Tutorial task: Open penpot.app and create a free account. Start a new project. Create one page at 1080x1080px. Build your brand mark as a reusable component. Duplicate the page and resize to 1080x1920px for the Story format. Both formats now share the same brand components.

Worked Example: Visual Asset Set for the Villa College Certificate Campaign

The Week 2 positioning statement for the Villa College Certificate in Digital Marketing placed the campaign at the knowledge-to-preference transition stage of the hierarchy. The ELM route is central: the audience is highly motivated professionals who will evaluate arguments rather than respond to peripheral cues. This combination has specific visual design implications.

Central-route processing means the visual asset must do three things: establish credibility immediately, make the programme’s specific claim visible, and create a clear path to the evidence. Design complexity is a substitute for argument only if the argument is absent. A highly produced, aesthetically striking asset that contains no specific claim will fail with this audience because they will process it centrally and find no argument to evaluate.

Figure 7 shows the resulting asset with every design decision annotated back to its canvas reasoning: the claim dominates, the institutional mark supplies the authority cue, one citable testimonial provides social proof, and the call to action asks the audience to investigate rather than commit.

An annotated mockup of a 1200 by 628 pixel feed asset. A navy Villa College mark sits top left as the secondary element and authority cue. The dominant element is the headline, Graduate with a live campaign portfolio employers can open, in large navy type. A tertiary testimonial quote from a 2025 graduate provides social proof. A blue call-to-action button reads See the programme structure, matched to the Knowledge-to-Preference stage. A footnote records the format, the 14 point minimum body text, the 12.6 to 1 contrast ratio, and the 10 per cent safe zone.
Figure 7: The Villa College Certificate feed asset with each design decision annotated to its canvas rationale. The dashed line marks the safe zone.

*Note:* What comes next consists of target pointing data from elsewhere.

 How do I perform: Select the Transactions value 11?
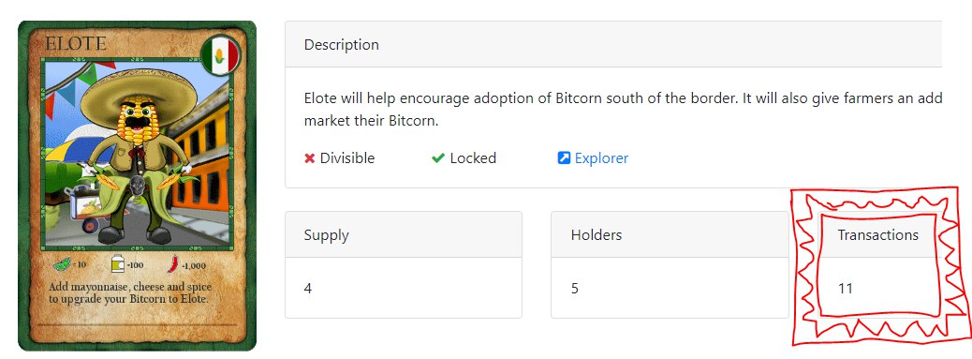coord(846,289)
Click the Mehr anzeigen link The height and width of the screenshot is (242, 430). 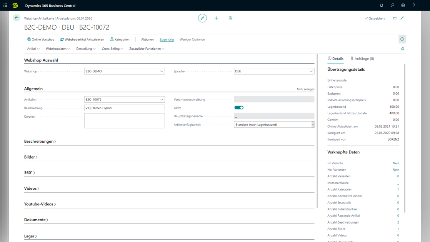(305, 89)
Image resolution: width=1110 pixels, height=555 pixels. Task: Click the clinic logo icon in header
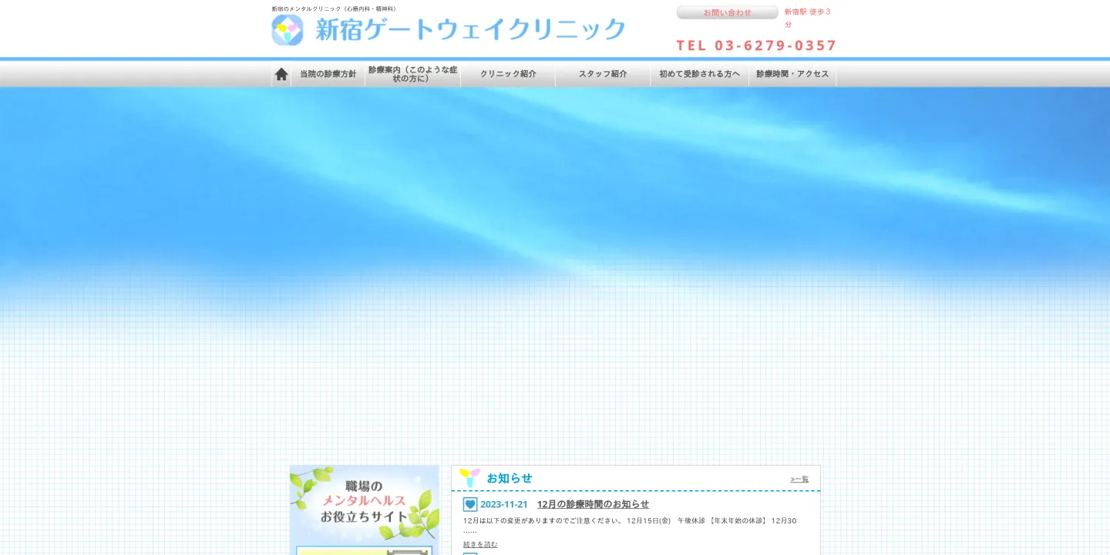(x=287, y=30)
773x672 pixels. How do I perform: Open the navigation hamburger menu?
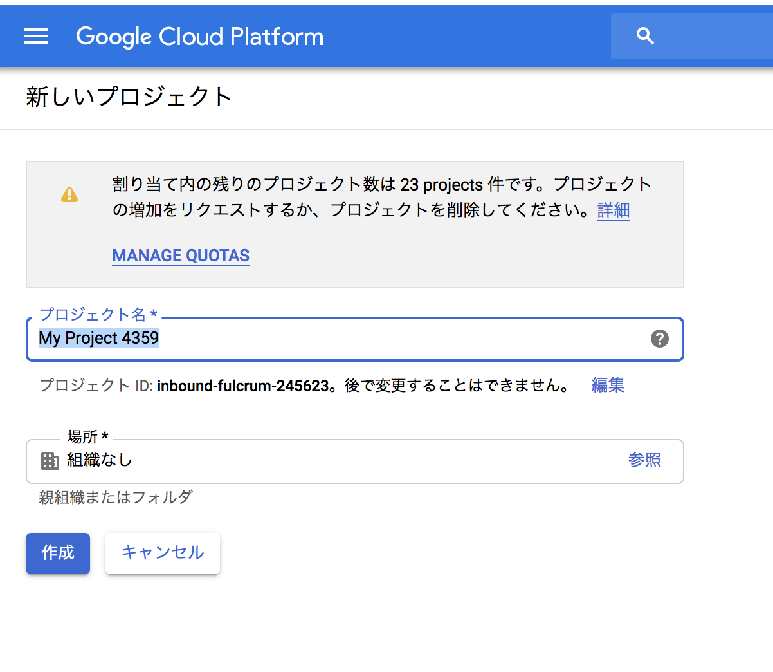(36, 36)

Two production constraints complete the specification. The asset must stay legible after platform compression, which means no text below 14pt, no hairline rules, and no subtle gradients that compression will erase. And the workbook entry must document the positioning claim the asset illustrates, the hierarchy stage and ELM route, the platform and format, the contrast ratios, the source of any imagery, and the AI prompt log entries if generative tools were used.

Applying the Evidence Framework to Visual Design

Visual design decisions are claims about the audience, the offering, and the context. The evidence framework applies to each choice.

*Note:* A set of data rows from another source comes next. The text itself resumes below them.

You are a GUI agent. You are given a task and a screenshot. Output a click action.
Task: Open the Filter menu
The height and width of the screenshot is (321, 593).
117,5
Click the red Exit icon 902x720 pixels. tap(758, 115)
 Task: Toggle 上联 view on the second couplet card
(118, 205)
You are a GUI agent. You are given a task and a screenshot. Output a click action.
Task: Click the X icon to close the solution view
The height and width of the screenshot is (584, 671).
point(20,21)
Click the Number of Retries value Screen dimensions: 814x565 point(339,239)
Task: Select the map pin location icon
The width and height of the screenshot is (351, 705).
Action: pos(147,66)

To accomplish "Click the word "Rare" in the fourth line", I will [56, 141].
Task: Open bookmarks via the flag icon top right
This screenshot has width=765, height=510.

The test is the same for every choice. A colour palette drawn from documented brand guidelines is evidence-based, while a palette chosen because it feels right for the audience is an assumption that must be documented with a testing method. A font verified in a rendering test at final output size is evidence-based, while a font chosen from aesthetic preference is an assumption, because a face that displays elegantly in the design tool can render poorly after platform compression. Figure 8 maps the five core visual design decisions to the standard: what makes each one evidence-based, and what phrase signals that it is an assumption.

Five rows mapping visual decisions to evidence standards. Colour palette: evidence-based when brand guidelines or a contrast audit are cited, an assumption when it just feels right for the audience. Typography: evidence-based with a rendering test at final output size, an assumption when chosen from designer preference. Image subject: evidence-based with a consented or licensed image documented to the claim, an assumption when stock is chosen for looks. Layout: evidence-based when F or Z pattern eye-path research is applied, an assumption from personal preference. Platform format: evidence-based when the official specification is cited with URL and date, an assumption when dimensions are recalled from memory.
Figure 8: The evidence framework applied to the five core visual design decisions. Navy blocks state what makes a decision evidence-based, and amber blocks show the phrasing that signals an unlabelled assumption.